明日海りお(上) 細部までこだわり抜いた胸張る一本「見て後悔させません」

[ 2018年1月22日 14:00 ]

永遠の美少年役に細部までこだわったという明日海りお
Photo By スポニチ

 花組トップスター・明日海りおが絶世の美少年を演じるミュージカル「ポーの一族」が、宝塚大劇場で上演中だ(2月5日まで。東京宝塚劇場は2月16日〜3月25日)。

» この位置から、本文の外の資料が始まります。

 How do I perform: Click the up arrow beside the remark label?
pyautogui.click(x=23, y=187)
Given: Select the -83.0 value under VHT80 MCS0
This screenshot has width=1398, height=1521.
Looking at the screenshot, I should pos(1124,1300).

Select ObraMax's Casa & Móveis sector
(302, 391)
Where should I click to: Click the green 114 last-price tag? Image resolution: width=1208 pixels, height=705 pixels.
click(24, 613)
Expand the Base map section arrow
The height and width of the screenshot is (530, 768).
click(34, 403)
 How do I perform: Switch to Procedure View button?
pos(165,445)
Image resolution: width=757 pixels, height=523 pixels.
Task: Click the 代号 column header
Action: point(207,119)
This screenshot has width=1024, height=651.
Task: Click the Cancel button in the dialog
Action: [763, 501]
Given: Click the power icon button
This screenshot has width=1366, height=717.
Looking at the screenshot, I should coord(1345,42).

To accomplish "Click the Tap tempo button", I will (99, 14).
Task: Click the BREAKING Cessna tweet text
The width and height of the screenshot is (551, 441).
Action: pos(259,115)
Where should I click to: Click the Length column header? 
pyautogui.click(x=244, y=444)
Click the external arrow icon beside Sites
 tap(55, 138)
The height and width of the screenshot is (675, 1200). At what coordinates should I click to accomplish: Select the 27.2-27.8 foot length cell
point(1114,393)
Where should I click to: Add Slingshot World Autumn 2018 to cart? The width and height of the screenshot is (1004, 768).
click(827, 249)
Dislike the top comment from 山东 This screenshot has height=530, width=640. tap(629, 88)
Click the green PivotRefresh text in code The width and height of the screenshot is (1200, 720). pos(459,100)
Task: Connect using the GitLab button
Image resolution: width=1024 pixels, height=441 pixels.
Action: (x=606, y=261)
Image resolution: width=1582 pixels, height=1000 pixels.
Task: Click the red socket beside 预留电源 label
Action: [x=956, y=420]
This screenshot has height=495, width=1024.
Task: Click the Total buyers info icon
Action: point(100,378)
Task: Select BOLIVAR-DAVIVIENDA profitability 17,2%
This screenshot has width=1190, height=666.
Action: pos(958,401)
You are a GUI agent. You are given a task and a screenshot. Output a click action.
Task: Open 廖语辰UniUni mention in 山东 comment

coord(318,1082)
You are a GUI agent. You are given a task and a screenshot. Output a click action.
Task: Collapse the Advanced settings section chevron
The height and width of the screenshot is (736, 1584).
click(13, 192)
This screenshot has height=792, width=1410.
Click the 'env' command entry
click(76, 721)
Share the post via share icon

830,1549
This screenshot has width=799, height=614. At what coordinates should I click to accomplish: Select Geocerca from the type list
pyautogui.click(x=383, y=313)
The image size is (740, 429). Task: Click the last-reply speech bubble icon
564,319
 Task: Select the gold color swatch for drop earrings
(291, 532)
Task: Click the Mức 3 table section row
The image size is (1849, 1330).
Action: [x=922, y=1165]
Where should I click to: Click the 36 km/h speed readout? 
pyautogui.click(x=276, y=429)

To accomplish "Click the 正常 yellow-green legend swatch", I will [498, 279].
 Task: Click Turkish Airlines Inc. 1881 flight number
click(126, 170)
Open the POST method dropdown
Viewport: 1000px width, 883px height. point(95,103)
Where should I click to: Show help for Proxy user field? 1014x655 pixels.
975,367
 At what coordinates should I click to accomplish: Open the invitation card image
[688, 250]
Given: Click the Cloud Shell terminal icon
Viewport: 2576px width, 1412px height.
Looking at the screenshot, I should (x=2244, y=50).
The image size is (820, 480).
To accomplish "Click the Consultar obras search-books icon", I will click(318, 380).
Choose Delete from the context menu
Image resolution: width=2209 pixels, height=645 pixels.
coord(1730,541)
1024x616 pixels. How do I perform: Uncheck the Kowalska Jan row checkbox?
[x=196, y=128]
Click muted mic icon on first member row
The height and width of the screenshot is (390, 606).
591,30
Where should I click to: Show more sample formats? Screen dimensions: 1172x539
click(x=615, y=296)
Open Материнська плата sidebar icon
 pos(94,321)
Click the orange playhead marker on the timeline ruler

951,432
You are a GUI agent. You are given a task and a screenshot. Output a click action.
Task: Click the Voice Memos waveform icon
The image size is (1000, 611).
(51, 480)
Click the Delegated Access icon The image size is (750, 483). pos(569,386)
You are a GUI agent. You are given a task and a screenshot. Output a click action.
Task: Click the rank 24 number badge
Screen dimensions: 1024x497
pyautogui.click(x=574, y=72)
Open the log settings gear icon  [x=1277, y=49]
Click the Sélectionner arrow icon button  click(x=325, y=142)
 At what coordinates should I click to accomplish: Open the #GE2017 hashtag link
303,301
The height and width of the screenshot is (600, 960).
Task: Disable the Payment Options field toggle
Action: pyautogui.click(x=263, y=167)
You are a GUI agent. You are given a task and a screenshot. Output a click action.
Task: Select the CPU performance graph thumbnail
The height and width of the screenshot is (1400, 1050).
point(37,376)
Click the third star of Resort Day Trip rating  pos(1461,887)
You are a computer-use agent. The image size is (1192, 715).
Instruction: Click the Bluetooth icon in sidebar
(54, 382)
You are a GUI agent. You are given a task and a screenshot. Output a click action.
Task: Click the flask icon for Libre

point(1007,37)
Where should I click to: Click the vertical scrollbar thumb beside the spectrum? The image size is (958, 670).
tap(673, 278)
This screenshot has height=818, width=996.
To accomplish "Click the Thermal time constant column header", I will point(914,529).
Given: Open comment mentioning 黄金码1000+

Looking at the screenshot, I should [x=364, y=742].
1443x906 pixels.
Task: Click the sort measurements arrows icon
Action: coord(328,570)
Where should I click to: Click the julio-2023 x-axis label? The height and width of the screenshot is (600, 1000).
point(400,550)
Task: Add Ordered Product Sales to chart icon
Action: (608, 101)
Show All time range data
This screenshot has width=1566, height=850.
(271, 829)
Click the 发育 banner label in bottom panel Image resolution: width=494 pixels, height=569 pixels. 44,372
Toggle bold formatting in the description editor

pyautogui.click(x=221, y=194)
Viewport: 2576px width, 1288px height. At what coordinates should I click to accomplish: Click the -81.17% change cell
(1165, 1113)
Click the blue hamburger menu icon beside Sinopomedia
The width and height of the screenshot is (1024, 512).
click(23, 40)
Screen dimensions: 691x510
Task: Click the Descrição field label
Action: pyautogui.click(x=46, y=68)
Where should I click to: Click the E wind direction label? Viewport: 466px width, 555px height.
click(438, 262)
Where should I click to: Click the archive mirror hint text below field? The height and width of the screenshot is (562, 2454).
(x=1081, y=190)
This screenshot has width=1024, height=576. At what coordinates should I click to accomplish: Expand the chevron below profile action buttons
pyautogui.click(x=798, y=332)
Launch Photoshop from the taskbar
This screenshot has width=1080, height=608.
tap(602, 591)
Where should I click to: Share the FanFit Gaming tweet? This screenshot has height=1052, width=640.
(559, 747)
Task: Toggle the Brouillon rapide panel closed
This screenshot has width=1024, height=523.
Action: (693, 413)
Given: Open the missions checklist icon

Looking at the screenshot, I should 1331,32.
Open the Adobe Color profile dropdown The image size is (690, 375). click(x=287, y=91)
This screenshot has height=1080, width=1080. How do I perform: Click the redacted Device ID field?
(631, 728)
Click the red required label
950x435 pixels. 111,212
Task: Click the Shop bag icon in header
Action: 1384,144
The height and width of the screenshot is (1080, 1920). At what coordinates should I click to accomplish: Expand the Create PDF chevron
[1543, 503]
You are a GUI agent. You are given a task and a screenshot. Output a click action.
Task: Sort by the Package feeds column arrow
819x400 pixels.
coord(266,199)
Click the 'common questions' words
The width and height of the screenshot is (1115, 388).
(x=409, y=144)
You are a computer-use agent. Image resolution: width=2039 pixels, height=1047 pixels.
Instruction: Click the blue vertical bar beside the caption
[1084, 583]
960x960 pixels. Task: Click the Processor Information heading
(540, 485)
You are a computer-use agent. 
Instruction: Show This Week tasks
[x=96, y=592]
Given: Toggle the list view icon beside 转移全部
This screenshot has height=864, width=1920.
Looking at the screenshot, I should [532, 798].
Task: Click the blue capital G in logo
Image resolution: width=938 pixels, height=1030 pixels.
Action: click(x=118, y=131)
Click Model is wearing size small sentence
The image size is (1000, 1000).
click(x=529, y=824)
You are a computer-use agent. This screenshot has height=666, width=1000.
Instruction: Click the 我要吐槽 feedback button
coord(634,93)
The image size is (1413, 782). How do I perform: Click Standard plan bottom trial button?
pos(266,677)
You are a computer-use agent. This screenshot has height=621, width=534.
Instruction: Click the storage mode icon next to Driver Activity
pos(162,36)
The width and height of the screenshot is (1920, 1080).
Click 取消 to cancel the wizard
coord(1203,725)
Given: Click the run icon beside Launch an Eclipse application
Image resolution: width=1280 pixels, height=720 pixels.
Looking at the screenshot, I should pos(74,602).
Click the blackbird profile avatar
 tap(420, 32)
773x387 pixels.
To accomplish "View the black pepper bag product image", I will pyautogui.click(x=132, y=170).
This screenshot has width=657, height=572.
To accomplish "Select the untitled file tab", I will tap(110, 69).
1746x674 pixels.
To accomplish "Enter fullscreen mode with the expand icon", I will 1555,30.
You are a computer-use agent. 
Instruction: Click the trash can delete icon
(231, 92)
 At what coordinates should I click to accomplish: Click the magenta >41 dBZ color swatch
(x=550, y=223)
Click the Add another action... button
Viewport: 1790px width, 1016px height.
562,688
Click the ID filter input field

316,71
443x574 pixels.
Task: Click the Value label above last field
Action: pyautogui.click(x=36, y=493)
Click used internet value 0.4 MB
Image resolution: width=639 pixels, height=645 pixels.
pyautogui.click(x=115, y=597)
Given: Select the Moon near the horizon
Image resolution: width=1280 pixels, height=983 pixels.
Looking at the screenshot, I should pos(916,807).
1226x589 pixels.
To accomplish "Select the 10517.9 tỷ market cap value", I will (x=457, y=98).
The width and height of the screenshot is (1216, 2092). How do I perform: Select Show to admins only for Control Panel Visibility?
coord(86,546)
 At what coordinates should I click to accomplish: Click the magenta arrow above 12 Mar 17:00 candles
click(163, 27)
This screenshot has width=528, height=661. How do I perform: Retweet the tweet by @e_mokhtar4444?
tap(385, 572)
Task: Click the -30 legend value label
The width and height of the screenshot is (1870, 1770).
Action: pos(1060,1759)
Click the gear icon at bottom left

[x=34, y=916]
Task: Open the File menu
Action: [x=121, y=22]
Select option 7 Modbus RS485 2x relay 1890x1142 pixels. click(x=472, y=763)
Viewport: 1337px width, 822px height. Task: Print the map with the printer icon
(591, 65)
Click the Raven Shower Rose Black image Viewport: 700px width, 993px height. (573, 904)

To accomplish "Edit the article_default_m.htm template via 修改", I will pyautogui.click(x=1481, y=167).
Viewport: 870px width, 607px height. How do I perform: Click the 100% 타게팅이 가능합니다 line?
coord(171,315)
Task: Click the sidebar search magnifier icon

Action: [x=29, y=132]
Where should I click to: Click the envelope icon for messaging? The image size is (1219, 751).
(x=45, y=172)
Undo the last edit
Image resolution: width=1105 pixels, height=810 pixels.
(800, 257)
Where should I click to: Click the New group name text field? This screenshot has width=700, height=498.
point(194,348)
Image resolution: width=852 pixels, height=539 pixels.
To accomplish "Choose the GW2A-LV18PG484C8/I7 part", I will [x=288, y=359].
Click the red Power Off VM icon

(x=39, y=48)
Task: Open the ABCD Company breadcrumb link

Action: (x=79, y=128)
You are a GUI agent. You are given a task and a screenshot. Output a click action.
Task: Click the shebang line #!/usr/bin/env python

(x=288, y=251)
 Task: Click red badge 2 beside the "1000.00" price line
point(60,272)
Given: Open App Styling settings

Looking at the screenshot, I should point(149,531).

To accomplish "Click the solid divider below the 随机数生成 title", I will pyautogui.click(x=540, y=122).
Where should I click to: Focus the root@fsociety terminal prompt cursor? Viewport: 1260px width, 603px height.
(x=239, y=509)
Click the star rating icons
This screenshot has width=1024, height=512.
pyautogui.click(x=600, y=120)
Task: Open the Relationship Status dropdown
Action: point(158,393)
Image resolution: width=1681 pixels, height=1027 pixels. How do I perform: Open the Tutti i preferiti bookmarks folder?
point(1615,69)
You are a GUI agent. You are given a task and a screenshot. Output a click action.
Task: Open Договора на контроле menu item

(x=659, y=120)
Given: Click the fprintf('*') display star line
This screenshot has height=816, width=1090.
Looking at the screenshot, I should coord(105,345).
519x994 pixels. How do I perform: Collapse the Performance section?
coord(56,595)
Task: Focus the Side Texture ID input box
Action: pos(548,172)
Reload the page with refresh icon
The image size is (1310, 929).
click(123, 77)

 萩尾望都さん原作のコミックを初めて舞台化したもので、永遠の命を与えられた少年エドガー(明日海)とその一族の数奇な運命を描く大作。漫画が原作とあって見た目へのこだわりは、相当なものだった。印象的なショートの巻き毛、吸い込まれそうな濃いブルーの瞳…。「メーク、カツラ、衣装とのバランス。自分の顔、ピンスポットに当たった時の色合い。ポスター撮影の時から本当にこだわりました」。

 脚本、演出は「エリザベート」などで知られるヒットメーカー・小池修一郎氏。きめ細かく、しつこいまでのこだわりが有名で、しかも今回は小池氏が30年以上懇願し続けて舞台化にこぎつけた。しかし、今回明日海への注文はほとんどなかったという。「確かにポスター撮影の時はかなり注文があったんですけど、いざ稽古に入ると、こちらがいろいろ質問しても“そんなに心配しなくて大丈夫”って、なぜか確信を持ってくださってて。逆にすごく不安だったんですけど」。

 果たして、その答えは舞台にあった。まさに劇画から飛び出たようないでたち。絶世の美少年でありながら、永遠の命を得たことで逆に「虚無感」を携えた表情…。いつもは控えめな明日海が「見て後悔はさせません」と胸を張る1本。トップになってもなお、高みを目指す彼女の新たな一面が見えた。(土谷 美樹)

 ◆明日海(あすみ)りお 6月26日、静岡県生まれ。静岡雙葉中を経て03年初舞台。月組に配属。08年「ME AND MY GIRL」で新人公演初主演。12年「ロミオとジュリエット」ではトップスター龍真咲とロミオを役替わりで演じ13年3月、花組へ。翌年5月トップ就任。身長1メートル69。愛称「みりお」。